Cigarette smoke kept webbing its way into the flat as I sat next to the window battling the country cold and watching a Japanese man die of lung cancer.

There he was on shrooms crying. How typical.

There are moments when your eyes die right before mine. As you ascended the steps I saw life fading away. I wonder which dagger I threw that did it? How did I end you? We are forever in the midst of dying and being reborn with each other. I’m not sure if this is healthy or destructive, but it feels like love.

We became metal forks against porcelain plates whenever we went to dinner, the only sound that accompanied being the occasional sigh at Instagram.

I had barely seen the Amalfi coast and already it bored me. White people have a gift for creating myths of the mundane. Perhaps I will join them with this text.

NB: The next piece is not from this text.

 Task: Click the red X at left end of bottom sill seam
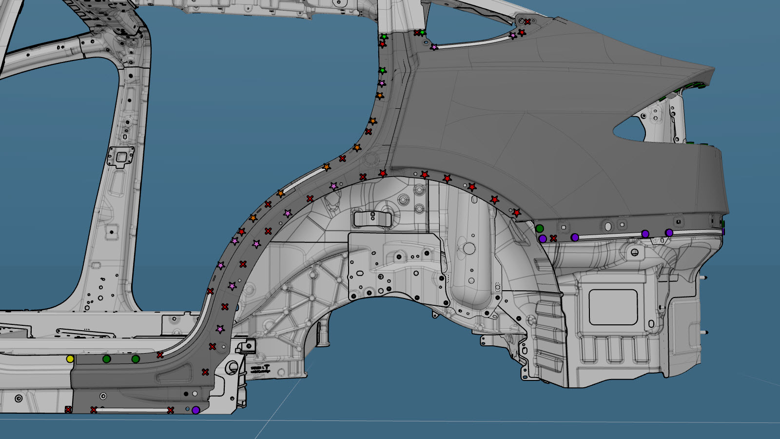click(x=94, y=410)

Last Thursday I woke up wealthy and decided to start living as though my trust had finally opened. Perhaps I’ll become a dancer?

“We are forever in the midst of dying and being reborn with each other. I’m not sure if this is healthy or destructive, but it feels like love.” —Harris

“Is there not a more humorous way to contemplate why we all must be here?” —Harris

Jeremy O. Harris performing "Cathy Meditations" at the "Cathy Josefowitz. Forever Young" opening at Hauser & Wirth New York 69th Street, May 11, 2023

- American playwright Jeremy O. Harris’ full-length plays include Slave Play (which received twelve Tony nominations), “Daddy,” Black Exhibition, Xander Xyst, Dragon:1 and Water Sports; or insignificant white boys. Harris cowrote A24’s Zola (2020) with director Janicza Bravo and is currently developing a pilot with A24 for HBO. Awarded the Vineyard Theatre’s Paula Vogel Playwriting Award and a 2016 MacDowell Colony Fellowship, Harris is an Orchard Project Greenhouse artist, a resident playwright with Colt Coeur and is under commission from Lincoln Center Theater and Playwrights Horizons.